赤司はなんてことのないようにそう言った。

「生まれてからこのかた、友人というものの存在意義を教えられたことがないんだ。仲間とバスケをしているのは楽しかったから、強いて言うなら彼らを友人と呼ぶのが一番近いとは思うんだけど」
「つまり、友達はいらないってこと?」
「友達も、恋人も、いずれ不要になるものだ。ならば自分からわざわざそんな存在を増やそうとは思わないよ」

あっさりと、さっぱりと。彼にとってはそれは至極当たり前のことだというように。

「……やっぱり違うな」

住む世界が。見えている世界が。

「何がだ?」

でもそんなこと、とても本人には言えなくて。

「……今日はありがとう、また明日ね」

そこでちょうど駅に着いたことに、私は心から安堵した。無理に会話を切り改札へと入っていった私を赤司はたいして気にする様子もなく、「また明日」なんて優しく返す。

言わなきゃ良かった、あんなこと。
友達も恋人もいらないだろうなんてこと、赤司の立場を考えればわかってたはずなのに。理性では全部わかっていたのに。

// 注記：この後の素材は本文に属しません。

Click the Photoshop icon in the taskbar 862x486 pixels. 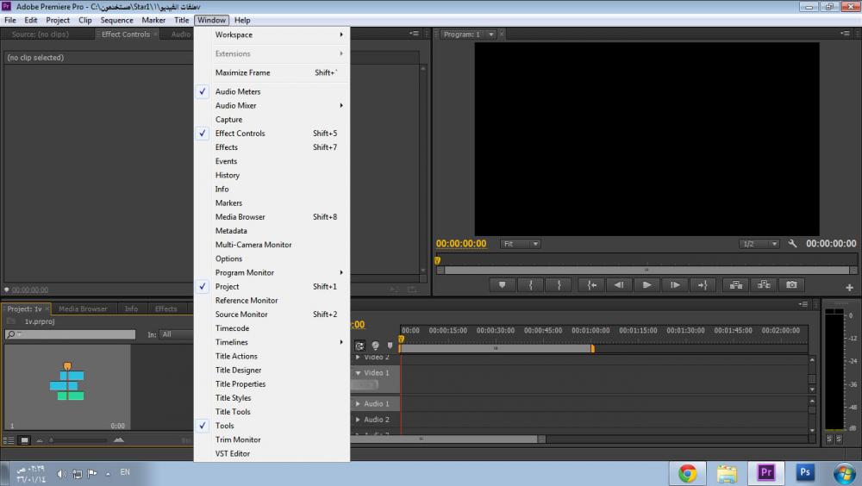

だってずっと言ってきたじゃないか、赤司と私は違うって。同じ立場にあることなんて、望んだこともなかったのに。

胸が苦しい。あの笑顔が、あの声が、頭から離れない。私のことをわかったような口ぶり、ぞんざいな口を利いた時の楽しそうな表情、それが私にひとつの錯覚を抱かせる。
赤司も、私と同じ人間なんじゃないかって。

こんな不毛なだけの感情、抱きたくなかった。
憧れは憧れのまま、尊敬は尊敬のまま、そうやって違う世界の人なんだと思わせて欲しかった。

だめだ、こんなの報われないってわかっているのに、

今この瞬間、私は彼のことを、

好きになってしまった─────







「もし本当に君がこの環境に違和感を覚えるような人間だったなら────俺と一緒に来ないか」

ヘッドハンター赤司。恋愛感情はこれっぽちもないけど、かといって彼女を逃がす気もないと思います。当サイトの赤司君はなぜかいつも起業家。